Early in our relationship, I was in Spain, in Granada, and knowing her liking for purses, I decided to go to the market and buy one for her. The market in Granada was something like the street stalls in Florence, only more concentrated, a dense, tangled den of commerce, something like a souk or bazaar in Morocco.
I found the purse I was looking for: beige, made of Moroccan leather.
“Habla Usted ingles?” I asked the vendor.
“No,” he replied. “Nederlands?”
It still seems a little odd to me that a vendor at a market in Spain, probably a Moroccan, knew how to speak Dutch but not English.
“No. Frances?” I replied, without thinking, since my Spanish was just as good as my French (now it’s a lot better, or, rather, my French is a lot worse, from lack of use).
So we haggled in French, and soon Mary Joy had a new purse.
But that was a long time ago, and that purse was now defunct. Mary Joy focused on a particular purse in one of the street stalls near San Lorenzo, even as they were starting to take the goods into the adjacent shop. I stayed out of the way, and after ten minutes or so, she had another new purse, with more than ten percent knocked off the original asking price.
We left our loot off at the apartment, then went out to see if we could get a table at Coquinarius. We, as well as the couple behind us, were told that there would be a forty-five minute wait. It was nine o’clock, and the other couple apparently decided to try their luck elsewhere. Mary Joy and I discussed the situation then went back to the host, a youngish bearded guy, and said that we would like to be on the list for the next available table. He recognized us from the night before and told us that it would be more like thirty-five minutes, and that he would remember us.

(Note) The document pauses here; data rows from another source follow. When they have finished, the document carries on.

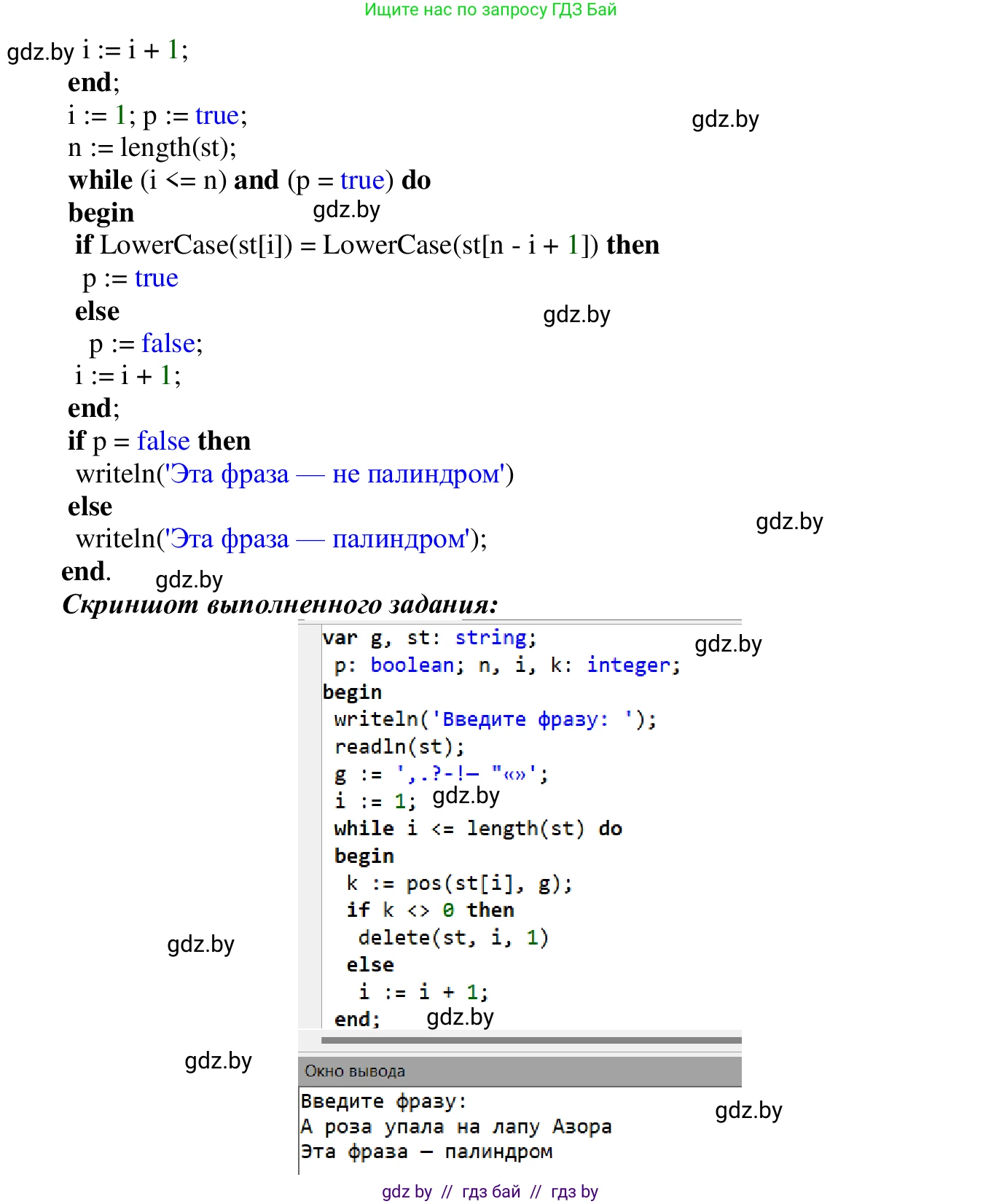Click the final "end." statement
Screen dimensions: 983x1204
(x=86, y=571)
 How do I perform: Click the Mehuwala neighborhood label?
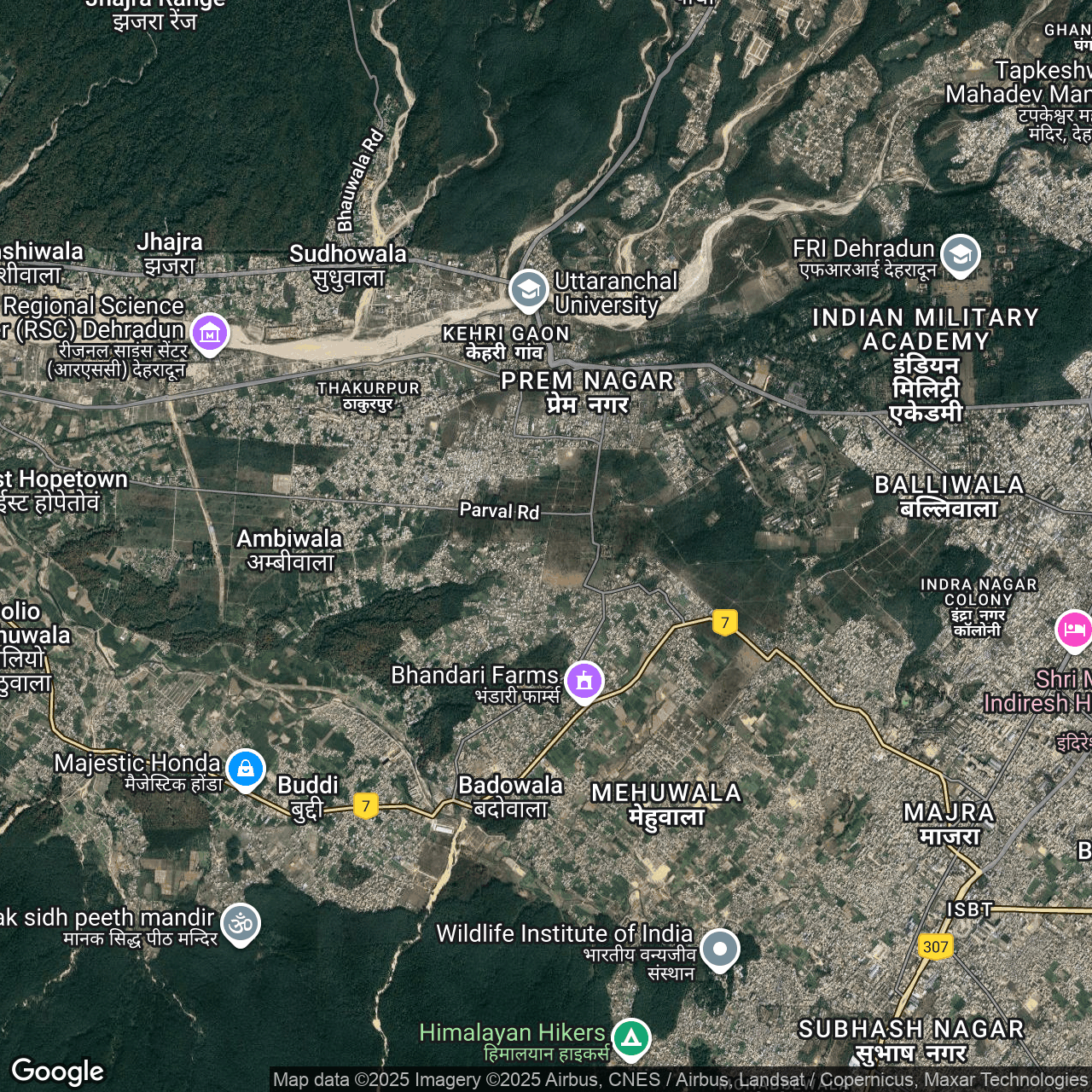tap(666, 804)
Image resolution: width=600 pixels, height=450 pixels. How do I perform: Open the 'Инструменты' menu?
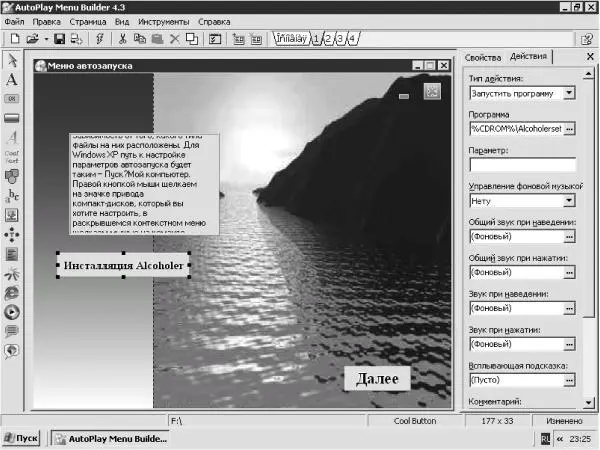tap(168, 20)
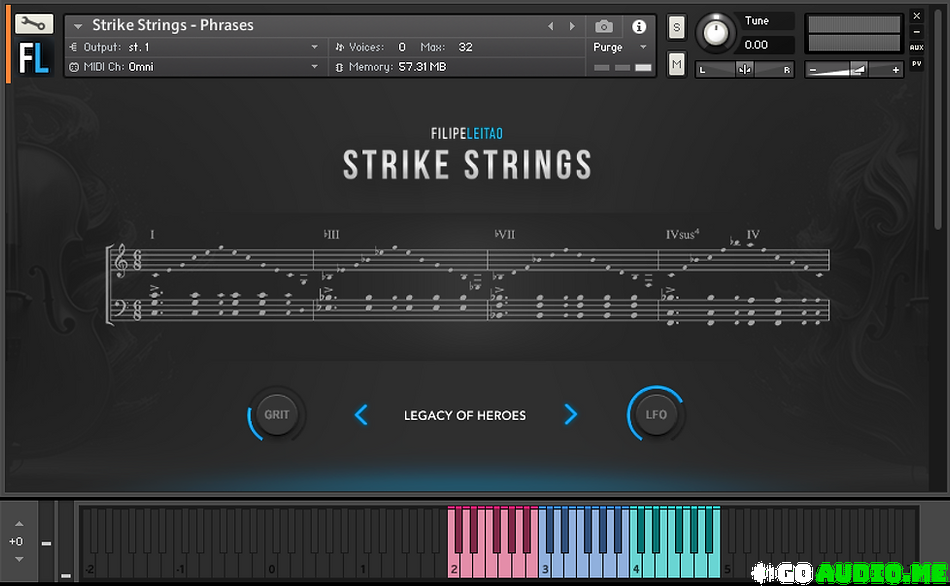
Task: Open the MIDI Ch Omni dropdown
Action: (x=315, y=67)
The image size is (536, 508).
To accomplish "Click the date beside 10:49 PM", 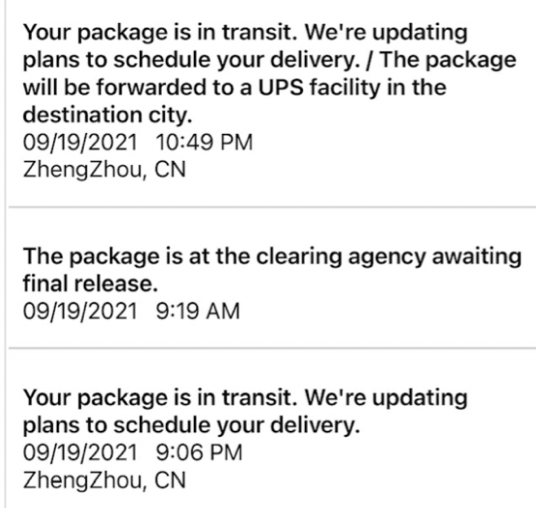I will coord(80,142).
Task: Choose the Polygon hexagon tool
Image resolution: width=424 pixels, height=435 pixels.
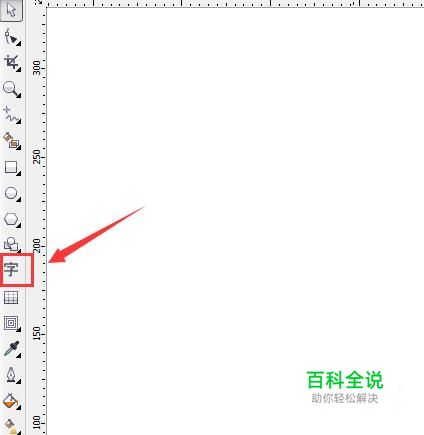Action: 12,219
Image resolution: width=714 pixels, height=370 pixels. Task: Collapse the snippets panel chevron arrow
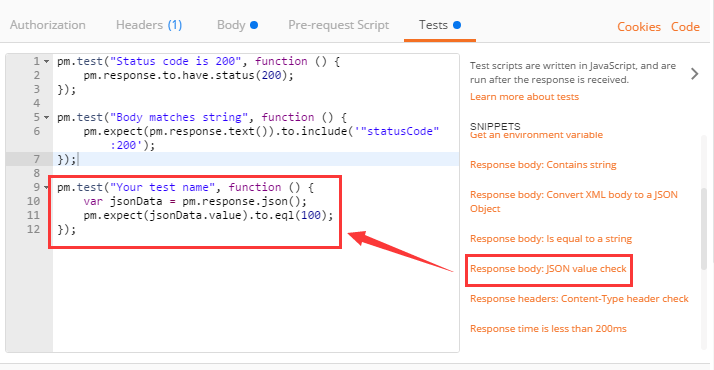694,74
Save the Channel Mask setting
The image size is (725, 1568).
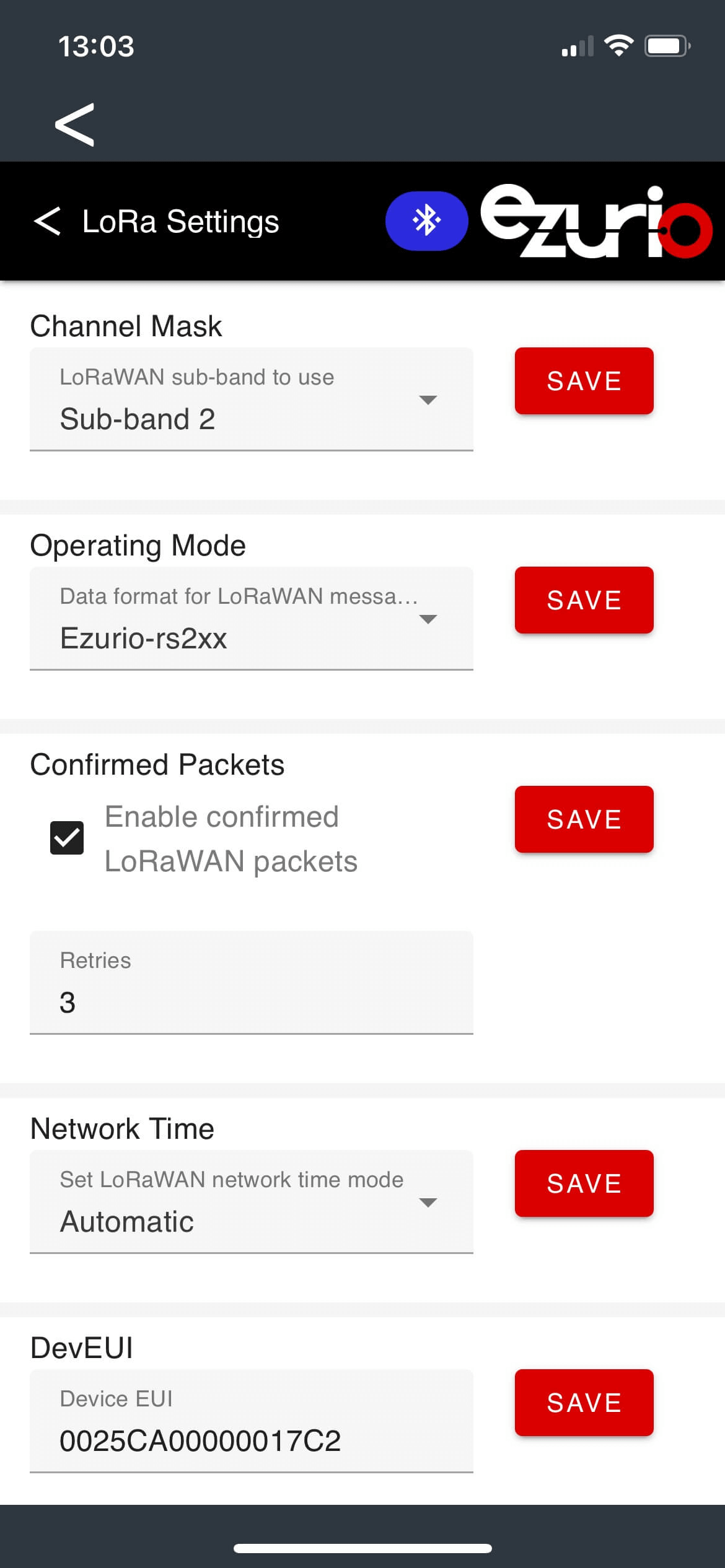point(584,381)
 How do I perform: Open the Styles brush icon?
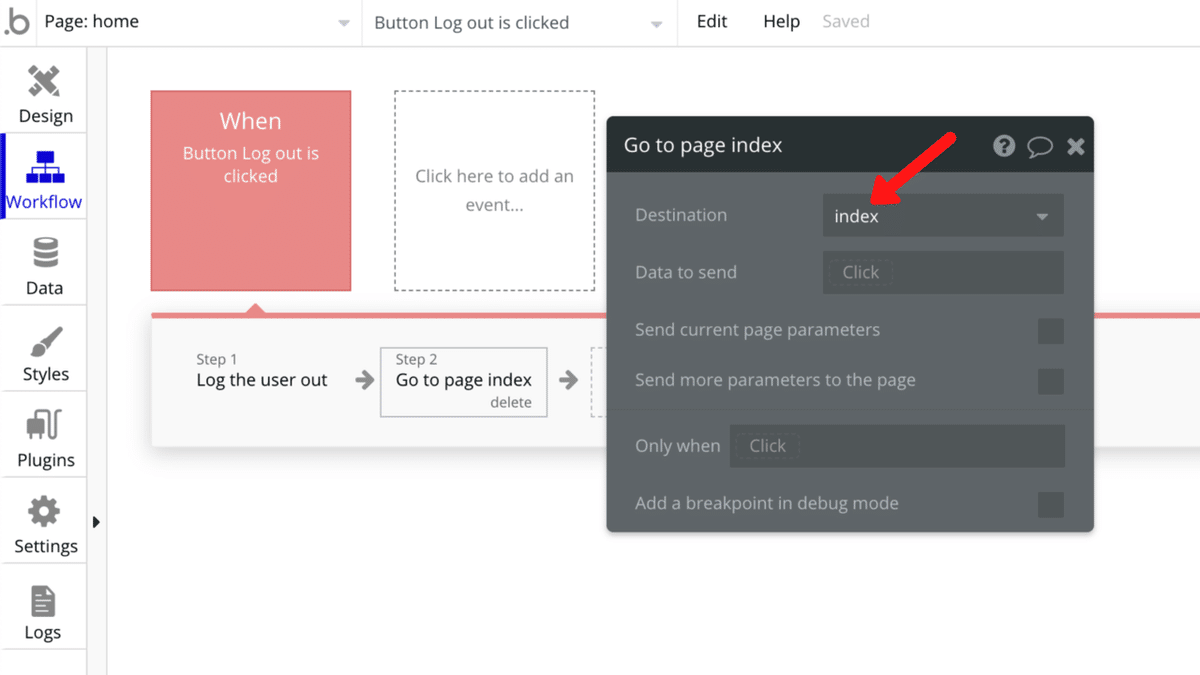pos(44,341)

So we went to the Piazza del Duomo, looked at the famous bronze doors of the Baptistery (copies: the originals are safe indoors). And did some people-watching. When we went back to Coquinarius, we soon had a table. Mary Joy had a salad with fish in it, while I had pork loin. Like the night before, all very good. The staff of the restaurant, at least those two nights, was small (four people, as far as I could tell) and young (twenties or thirties).
Afterwards, back to Soggiorno Pezzati and bed.